Captain.AI uses AI to analyze tracing data, automatically detecting performance bottlenecks and suggesting optimizations.

Configuring the OpenTelemetry Collector

The OpenTelemetry Collector is a vendor-agnostic component responsible for receiving, processing, and exporting telemetry data. This section draws from Uptrace and the Logit.io implementation guide.

Collector Architecture

text
Receivers → Processors → Exporters
  (OTLP)     (batch)      (Jaeger)
  (Zipkin)   (filter)     (Tempo)
  (Jaeger)   (sampling)   (OTLP)

Kubernetes Deployment (DaemonSet)

yaml
apiVersion: apps/v1
kind: DaemonSet
metadata:
  name: otel-collector
  namespace: observability
spec:
  selector:
    matchLabels:
      app: otel-collector
  template:
    metadata:
      labels:
        app: otel-collector
    spec:
      containers:
      - name: collector
        image: otel/opentelemetry-collector-contrib:0.98.0
        args: ["--config=/conf/otel-collector-config.yaml"]
        volumeMounts:
        - name: config
          mountPath: /conf
      volumes:
      - name: config
        configMap:
          name: otel-collector-config

Collector Configuration

yaml
apiVersion: v1
kind: ConfigMap
metadata:
  name: otel-collector-config
  namespace: observability
data:
  otel-collector-config.yaml: |
    receivers:
      otlp:
        protocols:
          grpc:
            endpoint: 0.0.0.0:4317
          http:
            endpoint: 0.0.0.0:4318

    processors:
      batch:
        timeout: 5s
        send_batch_size: 1024
      memory_limiter:
        check_interval: 1s
        limit_mib: 512
      tail_sampling:
        decision_wait: 10s
        policies:
        - name: errors-policy
          type: status_code
          status_code: {status_codes: [ERROR]}
        - name: slow-traces
          type: latency
          latency: {threshold_ms: 1000}
        - name: probabilistic
          type: probabilistic
          probabilistic: {sampling_percentage: 10}

    exporters:
      otlp/tempo:
        endpoint: tempo:4317
        tls:
          insecure: true
      otlp/jaeger:
        endpoint: jaeger-collector:4317
        tls:
          insecure: true

    service:
      pipelines:
        traces:
          receivers: [otlp]
          processors: [memory_limiter, tail_sampling, batch]
          exporters: [otlp/tempo]

For K3s clusters running on Kubo, the DaemonSet approach is recommended -- one Collector per node maximizes resource efficiency.

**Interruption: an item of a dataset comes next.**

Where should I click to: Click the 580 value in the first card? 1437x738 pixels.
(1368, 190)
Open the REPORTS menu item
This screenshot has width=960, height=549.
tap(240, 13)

Application Instrumentation

Zero-Code Instrumentation

OpenTelemetry's auto-instrumentation allows you to add tracing without modifying code.

Python example:

bash
pip install opentelemetry-distro opentelemetry-exporter-otlp
opentelemetry-bootstrap -a install
bash
# Configuration via environment variables
export OTEL_SERVICE_NAME=my-python-service
export OTEL_EXPORTER_OTLP_ENDPOINT=http://otel-collector:4317
export OTEL_TRACES_EXPORTER=otlp
export OTEL_METRICS_EXPORTER=otlp

# Launch with auto-instrumentation
opentelemetry-instrument python app.py

Java example:

bash
# Auto-instrumentation with Java Agent
java -javaagent:opentelemetry-javaagent.jar \
  -Dotel.service.name=my-java-service \
  -Dotel.exporter.otlp.endpoint=http://otel-collector:4317 \
  -jar my-app.jar

Automatic Injection with Kubernetes Operator

As explained in this Medium implementation article, the OpenTelemetry Operator enables auto-instrumentation injection via Pod annotations:

yaml
apiVersion: v1
kind: Pod
metadata:
  annotations:
    instrumentation.opentelemetry.io/inject-python: "true"
spec:
  containers:
  - name: my-app
    image: my-python-app:latest

Manual Instrumentation Example (Go)

go
import (
    "go.opentelemetry.io/otel"
    "go.opentelemetry.io/otel/trace"
)

func handleRequest(ctx context.Context) {
    tracer := otel.Tracer("my-service")
    ctx, span := tracer.Start(ctx, "handleRequest")
    defer span.End()

    // Add custom attributes
    span.SetAttributes(
        attribute.String("user.id", userID),
        attribute.Int("http.status_code", 200),
    )

    // Create child span
    ctx, childSpan := tracer.Start(ctx, "database-query")
    result := queryDatabase(ctx)
    childSpan.End()
}

Combining Captain.AI with OpenTelemetry enables AI to automatically identify inter-service bottlenecks from trace data and generate improvement recommendations.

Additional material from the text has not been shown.